(Rows of pointing data)
**********

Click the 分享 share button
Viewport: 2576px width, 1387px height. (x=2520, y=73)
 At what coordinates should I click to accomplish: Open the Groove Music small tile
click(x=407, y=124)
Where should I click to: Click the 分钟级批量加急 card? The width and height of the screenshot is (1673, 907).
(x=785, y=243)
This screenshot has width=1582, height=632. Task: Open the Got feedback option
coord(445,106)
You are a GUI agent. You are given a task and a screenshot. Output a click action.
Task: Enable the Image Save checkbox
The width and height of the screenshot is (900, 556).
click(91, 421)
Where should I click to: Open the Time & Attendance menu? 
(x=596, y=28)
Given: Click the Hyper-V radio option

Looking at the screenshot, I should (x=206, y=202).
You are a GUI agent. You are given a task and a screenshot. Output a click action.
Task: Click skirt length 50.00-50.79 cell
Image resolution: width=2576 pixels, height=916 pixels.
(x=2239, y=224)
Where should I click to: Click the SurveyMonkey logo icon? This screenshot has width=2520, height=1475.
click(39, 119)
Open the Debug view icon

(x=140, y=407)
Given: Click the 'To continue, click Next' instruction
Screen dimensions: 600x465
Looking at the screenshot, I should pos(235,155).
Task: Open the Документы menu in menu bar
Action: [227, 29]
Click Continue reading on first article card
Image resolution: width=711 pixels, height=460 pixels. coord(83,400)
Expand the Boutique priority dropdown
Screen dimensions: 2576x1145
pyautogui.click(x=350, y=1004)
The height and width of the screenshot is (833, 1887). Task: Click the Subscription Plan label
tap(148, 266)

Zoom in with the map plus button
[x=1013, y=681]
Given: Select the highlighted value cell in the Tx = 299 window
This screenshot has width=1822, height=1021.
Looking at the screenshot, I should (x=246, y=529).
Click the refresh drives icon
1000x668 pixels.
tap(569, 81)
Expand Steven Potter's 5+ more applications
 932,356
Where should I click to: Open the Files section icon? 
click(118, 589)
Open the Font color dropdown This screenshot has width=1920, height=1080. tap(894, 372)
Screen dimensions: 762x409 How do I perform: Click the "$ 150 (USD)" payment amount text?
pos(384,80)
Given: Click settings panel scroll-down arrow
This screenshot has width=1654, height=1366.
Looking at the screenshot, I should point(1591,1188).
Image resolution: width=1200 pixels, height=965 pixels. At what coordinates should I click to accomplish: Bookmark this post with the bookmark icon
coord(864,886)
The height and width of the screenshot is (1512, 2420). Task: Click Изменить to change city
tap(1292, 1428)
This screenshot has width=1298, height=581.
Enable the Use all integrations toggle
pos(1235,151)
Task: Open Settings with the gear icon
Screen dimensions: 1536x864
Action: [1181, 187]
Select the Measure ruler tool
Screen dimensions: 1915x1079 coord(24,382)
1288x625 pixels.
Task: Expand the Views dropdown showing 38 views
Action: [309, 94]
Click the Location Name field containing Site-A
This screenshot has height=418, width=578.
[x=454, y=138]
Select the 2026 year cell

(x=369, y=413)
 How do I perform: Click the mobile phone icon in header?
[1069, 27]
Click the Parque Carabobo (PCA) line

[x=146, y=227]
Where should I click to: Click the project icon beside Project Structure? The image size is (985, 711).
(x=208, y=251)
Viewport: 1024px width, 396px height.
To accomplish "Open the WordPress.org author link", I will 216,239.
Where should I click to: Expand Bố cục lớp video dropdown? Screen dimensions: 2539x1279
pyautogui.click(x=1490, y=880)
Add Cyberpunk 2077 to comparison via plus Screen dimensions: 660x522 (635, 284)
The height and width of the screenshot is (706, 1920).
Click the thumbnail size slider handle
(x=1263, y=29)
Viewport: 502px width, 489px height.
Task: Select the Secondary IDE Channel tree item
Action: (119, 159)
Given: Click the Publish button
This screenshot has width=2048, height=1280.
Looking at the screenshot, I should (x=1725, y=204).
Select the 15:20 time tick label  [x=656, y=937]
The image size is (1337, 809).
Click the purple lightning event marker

**********

Copy the listing word for word, from the line containing "This screenshot has width=1582, height=632." through the line containing "tap(148, 266)", inclusive.

▸ THE RESULT:
This screenshot has width=1582, height=632. Task: Open the Got feedback option
coord(445,106)
You are a GUI agent. You are given a task and a screenshot. Output a click action.
Task: Enable the Image Save checkbox
The width and height of the screenshot is (900, 556).
click(91, 421)
Where should I click to: Open the Time & Attendance menu? 
(x=596, y=28)
Given: Click the Hyper-V radio option

Looking at the screenshot, I should (x=206, y=202).
You are a GUI agent. You are given a task and a screenshot. Output a click action.
Task: Click skirt length 50.00-50.79 cell
Image resolution: width=2576 pixels, height=916 pixels.
(x=2239, y=224)
Where should I click to: Click the SurveyMonkey logo icon? This screenshot has width=2520, height=1475.
click(39, 119)
Open the Debug view icon

(x=140, y=407)
Given: Click the 'To continue, click Next' instruction
Screen dimensions: 600x465
Looking at the screenshot, I should pos(235,155).
Task: Open the Документы menu in menu bar
Action: [227, 29]
Click Continue reading on first article card
Image resolution: width=711 pixels, height=460 pixels. coord(83,400)
Expand the Boutique priority dropdown
Screen dimensions: 2576x1145
pyautogui.click(x=350, y=1004)
The height and width of the screenshot is (833, 1887). Task: Click the Subscription Plan label
tap(148, 266)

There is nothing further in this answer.